▼
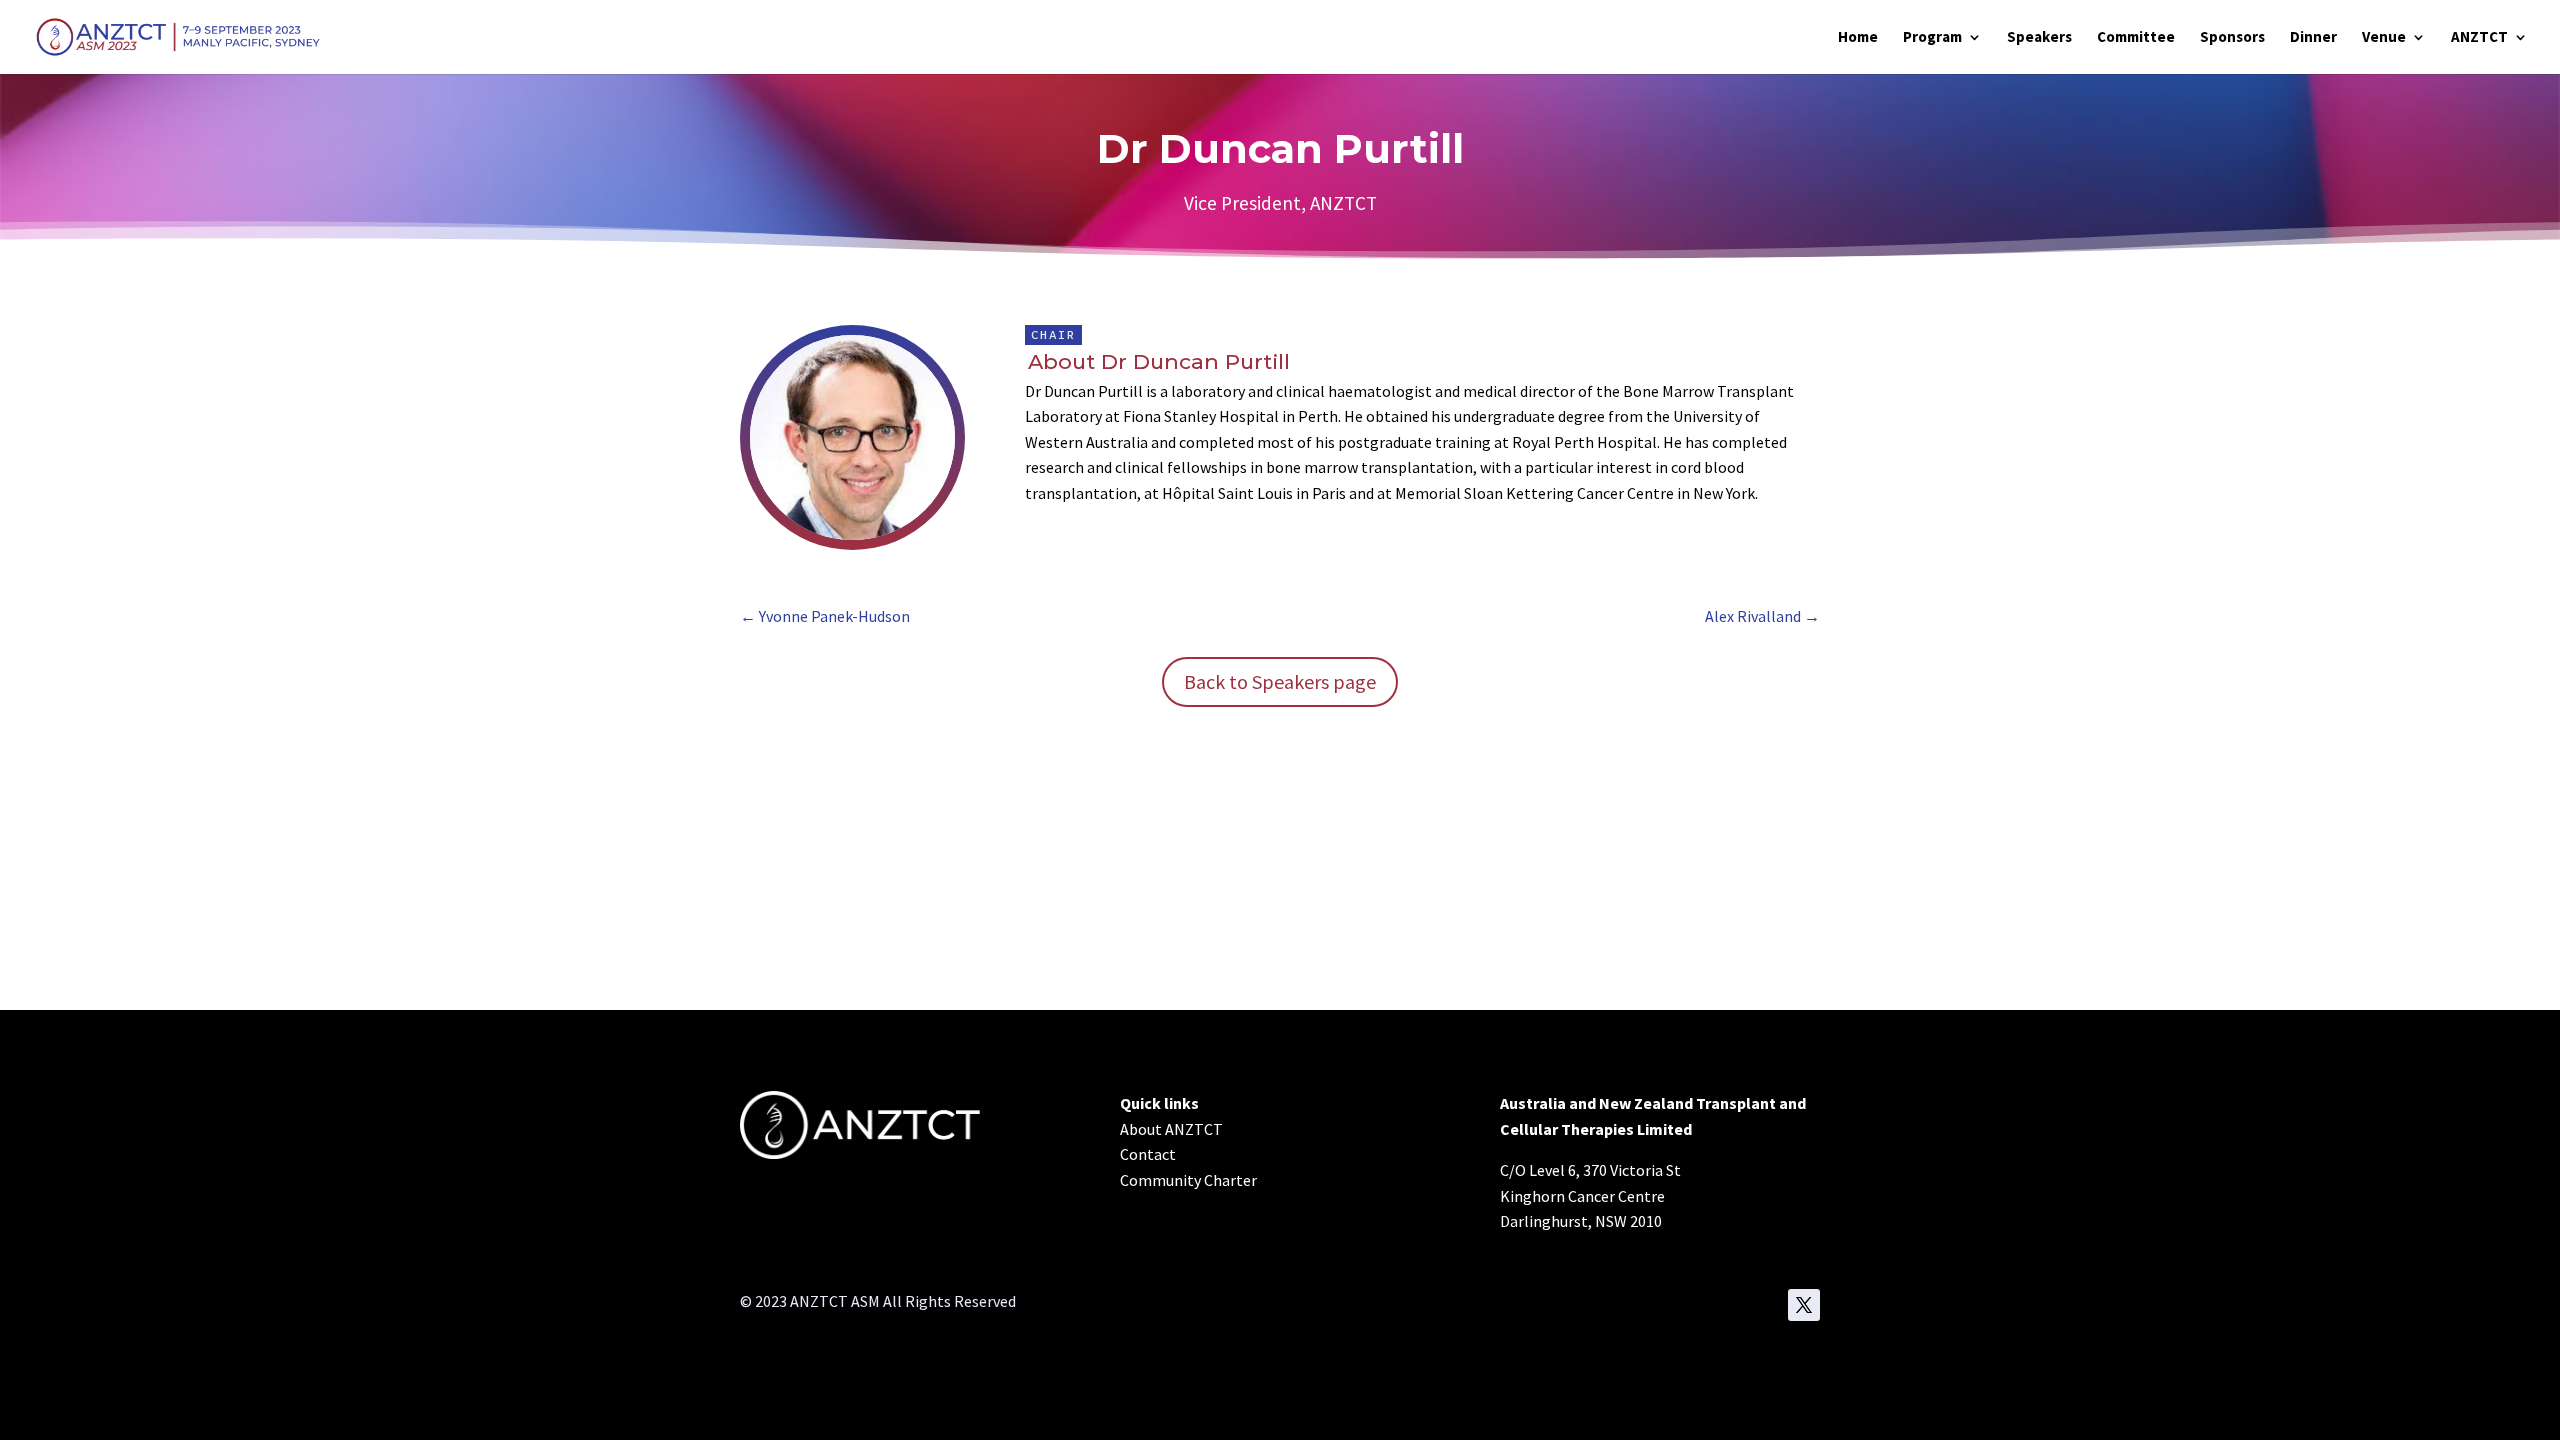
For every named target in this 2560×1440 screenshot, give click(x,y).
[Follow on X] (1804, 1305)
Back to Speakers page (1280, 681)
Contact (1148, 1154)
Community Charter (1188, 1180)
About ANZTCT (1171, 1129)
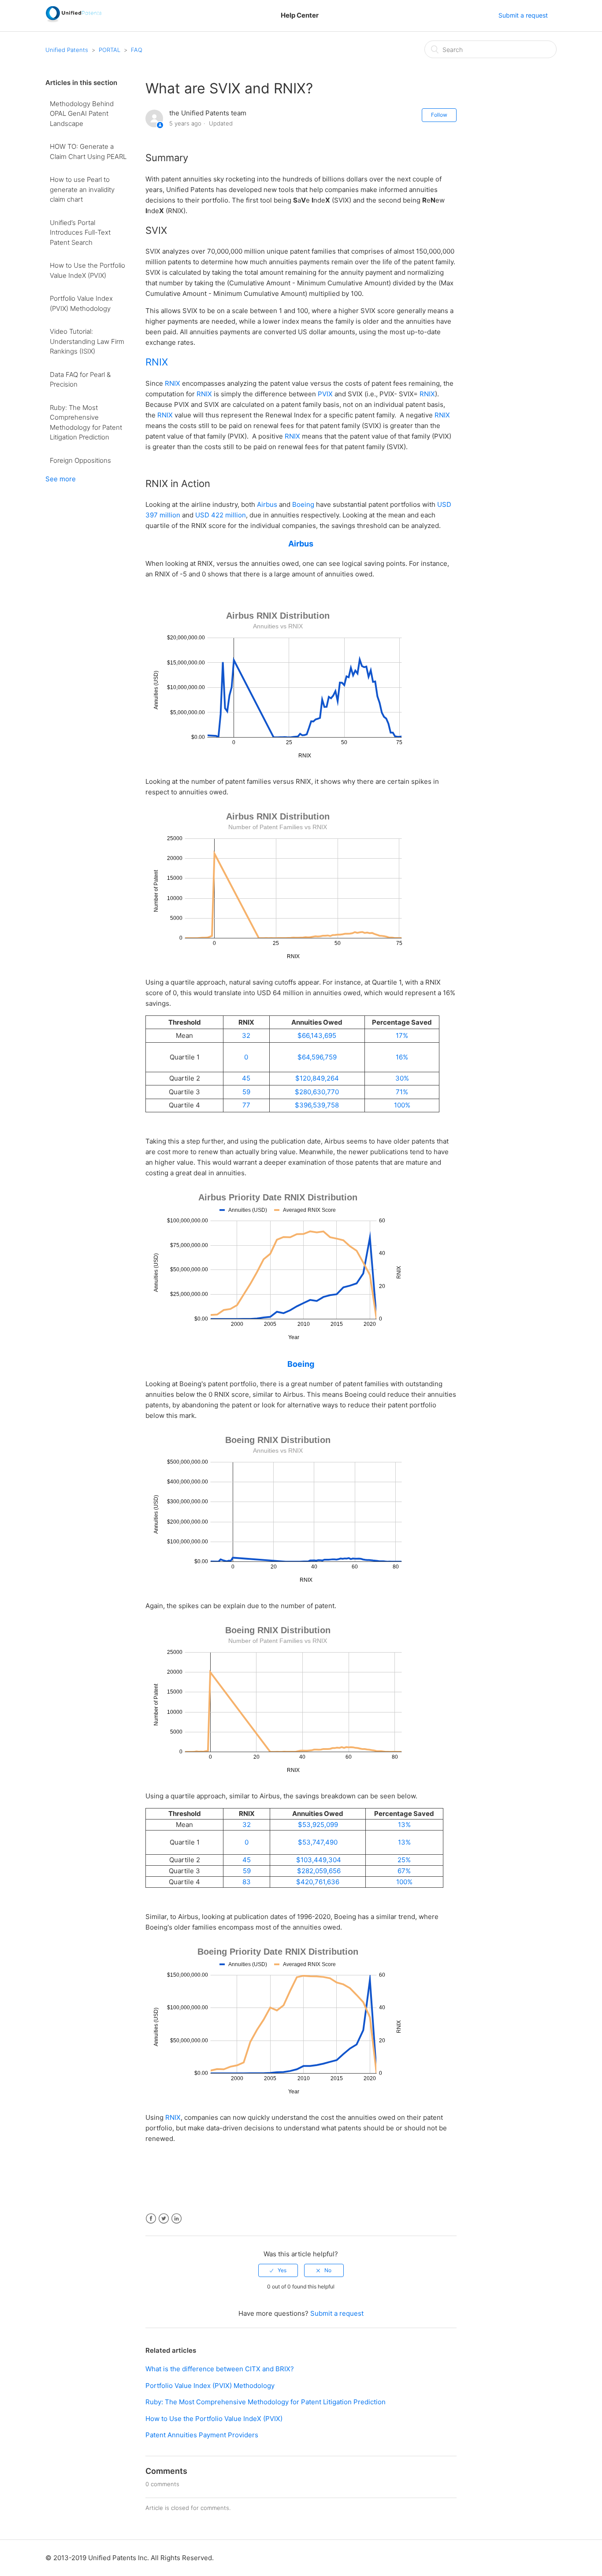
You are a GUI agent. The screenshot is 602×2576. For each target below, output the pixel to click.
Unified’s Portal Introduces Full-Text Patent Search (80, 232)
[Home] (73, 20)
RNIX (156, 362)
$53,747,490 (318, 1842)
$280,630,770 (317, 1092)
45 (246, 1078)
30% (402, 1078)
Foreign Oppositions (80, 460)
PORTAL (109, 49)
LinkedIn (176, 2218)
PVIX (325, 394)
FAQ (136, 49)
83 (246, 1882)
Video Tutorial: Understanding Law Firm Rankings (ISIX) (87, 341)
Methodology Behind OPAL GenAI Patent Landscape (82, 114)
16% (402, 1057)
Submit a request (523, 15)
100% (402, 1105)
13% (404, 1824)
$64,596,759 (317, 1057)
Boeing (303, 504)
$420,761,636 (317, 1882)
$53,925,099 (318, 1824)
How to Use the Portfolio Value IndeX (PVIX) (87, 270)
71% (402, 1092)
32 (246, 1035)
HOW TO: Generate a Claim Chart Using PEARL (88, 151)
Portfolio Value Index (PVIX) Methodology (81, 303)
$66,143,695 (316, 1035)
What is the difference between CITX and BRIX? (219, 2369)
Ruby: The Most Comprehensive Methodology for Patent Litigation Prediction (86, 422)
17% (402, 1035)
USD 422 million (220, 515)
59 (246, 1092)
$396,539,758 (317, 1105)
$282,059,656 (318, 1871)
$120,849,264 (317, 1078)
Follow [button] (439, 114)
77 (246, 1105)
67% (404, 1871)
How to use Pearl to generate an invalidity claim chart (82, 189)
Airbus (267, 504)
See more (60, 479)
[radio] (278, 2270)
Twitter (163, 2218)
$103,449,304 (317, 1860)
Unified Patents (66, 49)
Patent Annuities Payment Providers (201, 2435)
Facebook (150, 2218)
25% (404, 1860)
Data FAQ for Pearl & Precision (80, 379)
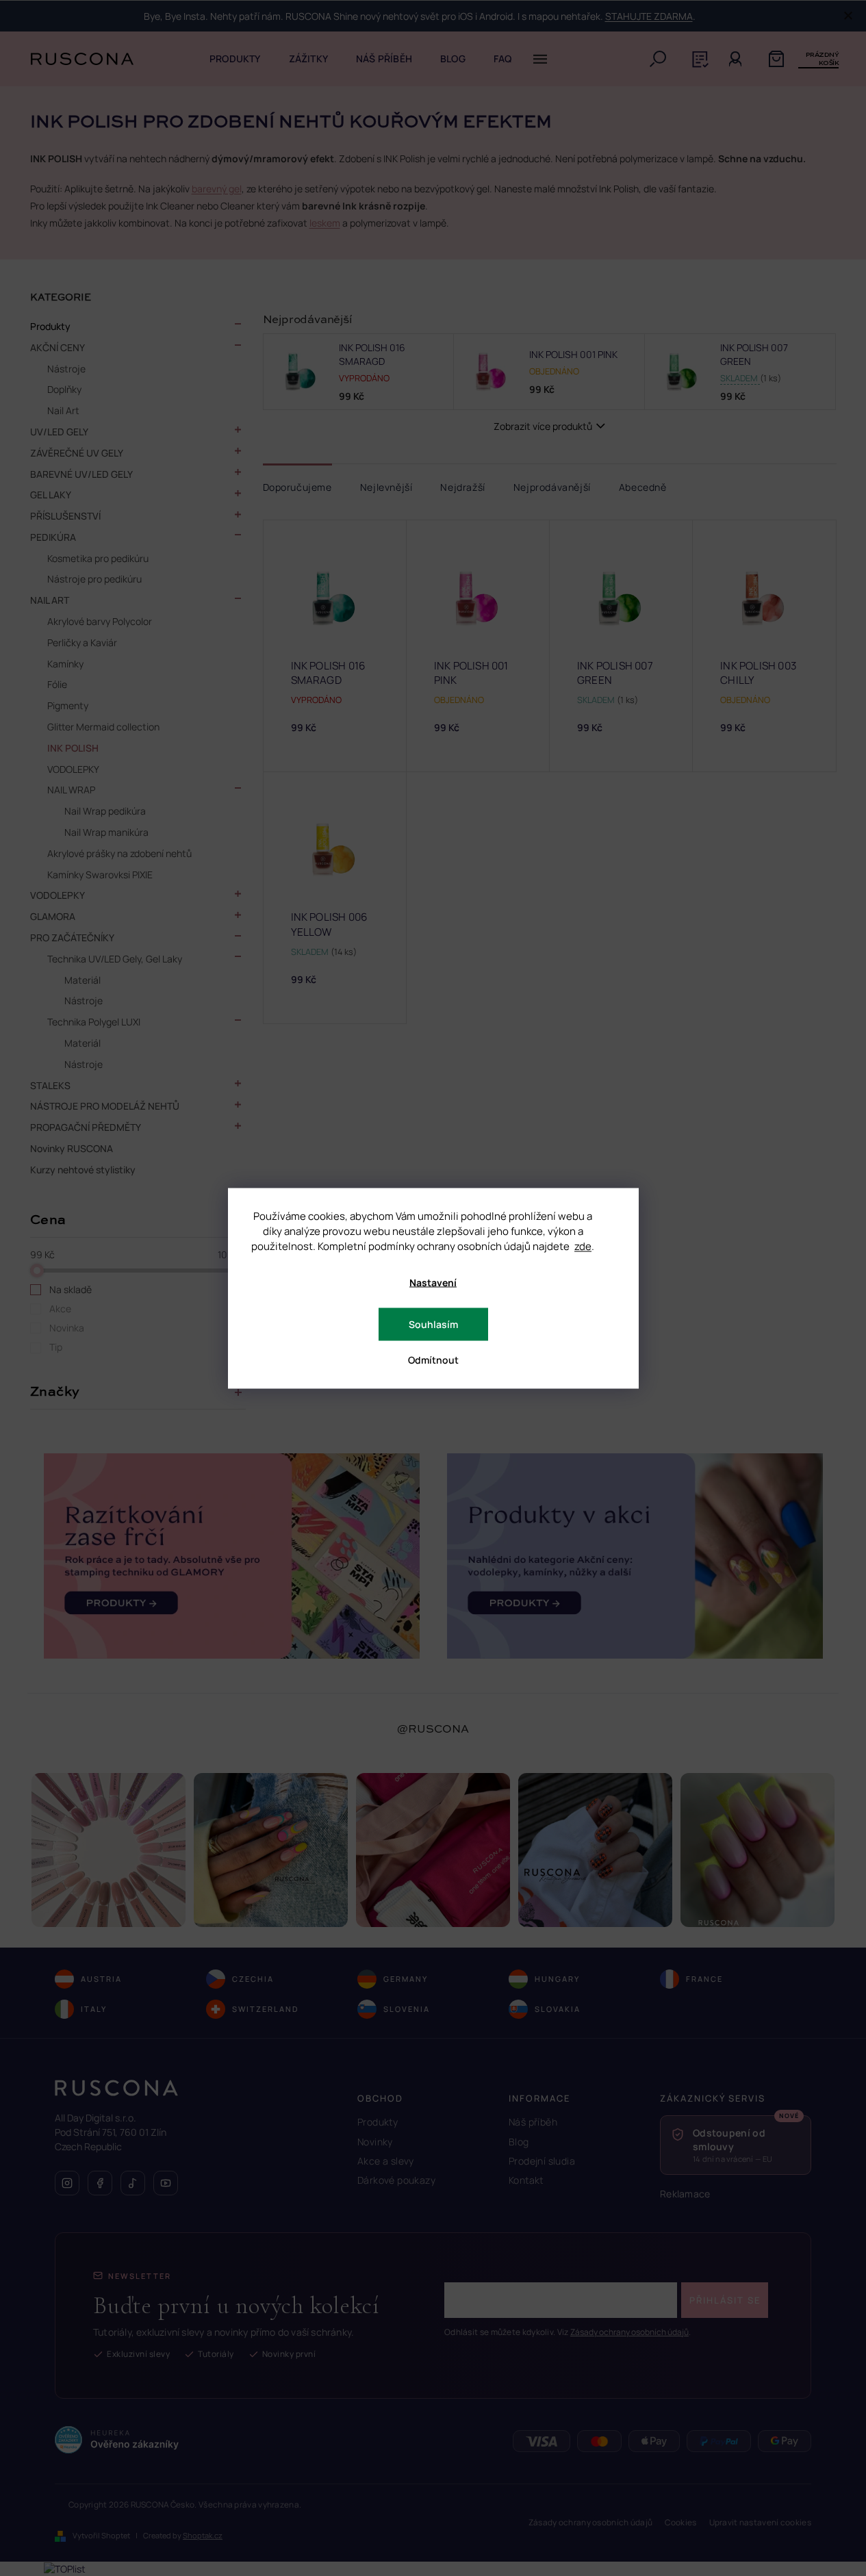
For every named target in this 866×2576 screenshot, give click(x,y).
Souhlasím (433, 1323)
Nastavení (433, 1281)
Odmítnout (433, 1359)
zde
▲
| WHAT IS REQUIRED |
Transcribe exactly the lines that run from the first line of the records above through the line with "You are a GUI", and include both of those lines; pictures stay out.

| TASK OUTPUT |
For every named target in this 2560×1440 screenshot, give click(x,y).
[Follow on X] (1804, 1305)
Back to Speakers page (1280, 681)
Contact (1148, 1154)
Community Charter (1188, 1180)
About ANZTCT (1171, 1129)
You are a GUI agent. The screenshot is 602×2576. For each target below, output the pixel to click.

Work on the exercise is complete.